Dehmer uses a scratch off map to chart her progress.
So far she has 87 of the 197 countries worldwide.
“I’m close to halfway and I still got a lot of life left, but I’ll probably be waiting awhile for North Korea,” says Dehmer with a chuckle.
Due to the pandemic, 2020 proved to be a slow year for Emily as more than 70 countries shut down their international mail service.
That’s now resolved, well almost.
“And now we’re down to only one country which I’m so frustrated about because for some reason we cannot receive mail from Egypt and I don’t know who decided that, but I actually wrote a letter to President Biden when he was elected, congratulating him and then asking for a few things policy-wise and then one of them was that, to change so I can get mail from Egypt,” says Dehmer breaking out in laughter.

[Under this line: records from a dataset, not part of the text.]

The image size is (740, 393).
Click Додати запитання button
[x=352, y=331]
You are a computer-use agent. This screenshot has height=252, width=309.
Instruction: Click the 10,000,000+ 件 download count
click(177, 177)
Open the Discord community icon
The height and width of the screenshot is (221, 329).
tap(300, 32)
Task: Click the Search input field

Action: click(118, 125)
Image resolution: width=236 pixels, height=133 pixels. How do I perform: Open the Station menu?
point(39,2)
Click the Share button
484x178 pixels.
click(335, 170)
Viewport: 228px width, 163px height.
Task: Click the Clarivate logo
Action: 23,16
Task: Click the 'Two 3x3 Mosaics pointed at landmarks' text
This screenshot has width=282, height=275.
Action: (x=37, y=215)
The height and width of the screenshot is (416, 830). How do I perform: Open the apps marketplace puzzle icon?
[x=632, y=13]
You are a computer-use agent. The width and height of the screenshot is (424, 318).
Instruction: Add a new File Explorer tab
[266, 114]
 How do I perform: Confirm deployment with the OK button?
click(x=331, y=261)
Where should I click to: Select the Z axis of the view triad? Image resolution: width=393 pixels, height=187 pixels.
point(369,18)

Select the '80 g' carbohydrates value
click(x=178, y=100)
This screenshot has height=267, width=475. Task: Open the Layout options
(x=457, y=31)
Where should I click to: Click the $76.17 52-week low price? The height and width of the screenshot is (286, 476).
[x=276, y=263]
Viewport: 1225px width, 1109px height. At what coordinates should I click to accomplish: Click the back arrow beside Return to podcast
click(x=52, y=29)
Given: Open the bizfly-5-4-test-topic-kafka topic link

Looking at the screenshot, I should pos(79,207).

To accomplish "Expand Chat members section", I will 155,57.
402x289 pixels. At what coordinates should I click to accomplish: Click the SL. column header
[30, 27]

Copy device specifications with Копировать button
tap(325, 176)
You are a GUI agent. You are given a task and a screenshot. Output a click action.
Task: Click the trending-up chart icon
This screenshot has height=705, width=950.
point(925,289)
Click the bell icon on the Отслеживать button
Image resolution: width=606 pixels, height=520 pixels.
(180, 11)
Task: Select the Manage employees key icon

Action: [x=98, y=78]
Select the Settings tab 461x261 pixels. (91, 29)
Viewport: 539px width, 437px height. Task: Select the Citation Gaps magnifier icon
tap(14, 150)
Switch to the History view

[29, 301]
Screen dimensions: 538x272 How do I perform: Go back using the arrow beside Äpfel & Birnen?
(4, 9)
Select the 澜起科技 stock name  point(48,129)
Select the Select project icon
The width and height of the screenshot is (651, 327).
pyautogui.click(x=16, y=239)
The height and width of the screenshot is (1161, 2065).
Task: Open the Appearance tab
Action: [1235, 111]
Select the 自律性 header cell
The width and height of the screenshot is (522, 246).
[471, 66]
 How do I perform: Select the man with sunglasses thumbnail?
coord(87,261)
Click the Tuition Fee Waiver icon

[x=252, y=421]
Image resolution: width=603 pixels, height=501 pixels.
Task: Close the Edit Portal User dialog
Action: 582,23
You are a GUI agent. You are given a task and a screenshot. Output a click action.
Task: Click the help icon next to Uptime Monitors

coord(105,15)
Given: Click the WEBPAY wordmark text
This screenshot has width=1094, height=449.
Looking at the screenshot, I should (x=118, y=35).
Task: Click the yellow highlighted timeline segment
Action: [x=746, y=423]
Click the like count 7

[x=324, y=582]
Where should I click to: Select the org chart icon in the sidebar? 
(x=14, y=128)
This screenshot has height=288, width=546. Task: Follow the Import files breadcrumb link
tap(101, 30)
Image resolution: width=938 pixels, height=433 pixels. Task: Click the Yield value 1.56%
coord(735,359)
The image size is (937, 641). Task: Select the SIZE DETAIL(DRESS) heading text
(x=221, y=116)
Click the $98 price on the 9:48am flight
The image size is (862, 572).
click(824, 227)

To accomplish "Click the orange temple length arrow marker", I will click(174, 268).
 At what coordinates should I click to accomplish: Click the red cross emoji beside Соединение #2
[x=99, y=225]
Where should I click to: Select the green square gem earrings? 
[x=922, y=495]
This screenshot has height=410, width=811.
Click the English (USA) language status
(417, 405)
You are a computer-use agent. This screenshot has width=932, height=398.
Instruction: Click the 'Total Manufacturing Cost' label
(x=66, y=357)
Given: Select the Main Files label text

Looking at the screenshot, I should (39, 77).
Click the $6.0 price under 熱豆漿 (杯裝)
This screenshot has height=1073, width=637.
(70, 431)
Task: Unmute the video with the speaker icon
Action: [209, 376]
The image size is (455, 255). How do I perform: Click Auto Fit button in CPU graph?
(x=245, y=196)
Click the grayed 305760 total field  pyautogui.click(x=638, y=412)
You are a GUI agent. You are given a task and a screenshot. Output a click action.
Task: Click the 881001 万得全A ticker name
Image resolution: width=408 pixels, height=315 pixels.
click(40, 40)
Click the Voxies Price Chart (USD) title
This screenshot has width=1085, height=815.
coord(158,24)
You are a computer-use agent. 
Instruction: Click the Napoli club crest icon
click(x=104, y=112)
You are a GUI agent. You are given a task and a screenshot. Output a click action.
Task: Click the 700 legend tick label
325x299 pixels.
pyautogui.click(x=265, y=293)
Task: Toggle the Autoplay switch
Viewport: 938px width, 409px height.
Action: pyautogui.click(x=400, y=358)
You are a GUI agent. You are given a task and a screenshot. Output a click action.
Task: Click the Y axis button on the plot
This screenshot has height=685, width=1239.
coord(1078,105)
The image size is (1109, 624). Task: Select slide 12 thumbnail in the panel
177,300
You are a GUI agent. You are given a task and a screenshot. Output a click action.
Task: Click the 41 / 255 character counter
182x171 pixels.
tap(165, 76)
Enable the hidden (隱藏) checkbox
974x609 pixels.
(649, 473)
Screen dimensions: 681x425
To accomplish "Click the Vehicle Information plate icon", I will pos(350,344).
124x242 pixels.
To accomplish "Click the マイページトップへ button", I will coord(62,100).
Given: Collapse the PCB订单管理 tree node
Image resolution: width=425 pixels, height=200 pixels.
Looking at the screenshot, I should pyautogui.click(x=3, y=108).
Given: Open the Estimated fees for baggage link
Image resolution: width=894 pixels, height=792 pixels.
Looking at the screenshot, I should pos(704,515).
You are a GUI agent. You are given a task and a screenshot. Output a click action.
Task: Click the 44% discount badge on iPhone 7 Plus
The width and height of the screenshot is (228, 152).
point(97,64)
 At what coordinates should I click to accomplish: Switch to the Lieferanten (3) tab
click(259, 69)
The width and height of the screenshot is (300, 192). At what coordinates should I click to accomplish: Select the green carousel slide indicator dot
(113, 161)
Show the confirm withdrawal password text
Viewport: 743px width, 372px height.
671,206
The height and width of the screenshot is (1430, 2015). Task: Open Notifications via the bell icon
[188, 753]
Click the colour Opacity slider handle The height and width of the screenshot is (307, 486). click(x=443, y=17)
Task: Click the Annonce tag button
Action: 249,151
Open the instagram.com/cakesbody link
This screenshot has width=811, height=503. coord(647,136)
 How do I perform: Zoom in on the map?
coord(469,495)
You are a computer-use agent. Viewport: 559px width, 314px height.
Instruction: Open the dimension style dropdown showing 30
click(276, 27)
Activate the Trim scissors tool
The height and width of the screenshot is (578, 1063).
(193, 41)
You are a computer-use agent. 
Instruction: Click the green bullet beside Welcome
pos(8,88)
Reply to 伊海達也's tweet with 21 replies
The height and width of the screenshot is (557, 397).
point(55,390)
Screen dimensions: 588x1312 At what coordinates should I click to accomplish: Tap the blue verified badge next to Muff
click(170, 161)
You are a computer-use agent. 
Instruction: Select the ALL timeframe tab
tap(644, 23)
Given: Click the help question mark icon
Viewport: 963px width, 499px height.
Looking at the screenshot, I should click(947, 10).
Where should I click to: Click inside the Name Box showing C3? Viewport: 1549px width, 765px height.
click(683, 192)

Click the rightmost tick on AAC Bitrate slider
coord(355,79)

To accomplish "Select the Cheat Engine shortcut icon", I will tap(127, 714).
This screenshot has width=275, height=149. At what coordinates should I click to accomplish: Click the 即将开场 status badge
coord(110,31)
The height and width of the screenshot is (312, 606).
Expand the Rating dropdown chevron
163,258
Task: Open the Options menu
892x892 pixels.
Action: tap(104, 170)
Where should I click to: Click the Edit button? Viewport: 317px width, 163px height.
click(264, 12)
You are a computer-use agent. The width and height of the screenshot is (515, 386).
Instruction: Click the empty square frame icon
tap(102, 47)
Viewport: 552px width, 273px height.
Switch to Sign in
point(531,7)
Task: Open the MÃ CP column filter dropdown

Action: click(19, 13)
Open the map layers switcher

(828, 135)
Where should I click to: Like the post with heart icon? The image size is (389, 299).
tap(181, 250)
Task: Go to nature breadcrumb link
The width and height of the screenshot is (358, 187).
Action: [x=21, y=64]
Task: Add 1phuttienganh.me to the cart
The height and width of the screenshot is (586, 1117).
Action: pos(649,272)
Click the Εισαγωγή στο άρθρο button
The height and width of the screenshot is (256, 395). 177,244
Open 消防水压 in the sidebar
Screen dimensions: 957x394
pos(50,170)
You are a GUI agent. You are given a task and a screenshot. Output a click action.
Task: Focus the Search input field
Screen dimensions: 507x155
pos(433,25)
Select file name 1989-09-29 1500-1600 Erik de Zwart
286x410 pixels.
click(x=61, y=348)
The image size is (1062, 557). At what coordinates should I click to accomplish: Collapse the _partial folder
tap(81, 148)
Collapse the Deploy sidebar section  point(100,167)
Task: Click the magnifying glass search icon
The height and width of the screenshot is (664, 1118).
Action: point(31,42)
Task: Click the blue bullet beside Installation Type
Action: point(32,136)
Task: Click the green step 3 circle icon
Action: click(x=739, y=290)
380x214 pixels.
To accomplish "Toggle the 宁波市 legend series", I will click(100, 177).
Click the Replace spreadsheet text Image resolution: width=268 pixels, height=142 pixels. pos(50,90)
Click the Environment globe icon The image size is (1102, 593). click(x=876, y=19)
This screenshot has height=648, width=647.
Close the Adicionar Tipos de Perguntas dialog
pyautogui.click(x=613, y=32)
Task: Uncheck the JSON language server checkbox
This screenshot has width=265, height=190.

In today’s exploding social media world, Emily Dehmer is a young lady with an old soul.
“I feel like it’s just kind of a lost art of snailmailing as they call it but I think there’s something just a lot more personal and intimate about receiving a letter. With postcards and letters you can have those for the rest of your life instead of just a text. That’s one of the things I write at the end of every letter is, I hope this letter makes you smile, and you matter very much, just spreading encouragement to people around the world,” says Dehmer with a smile.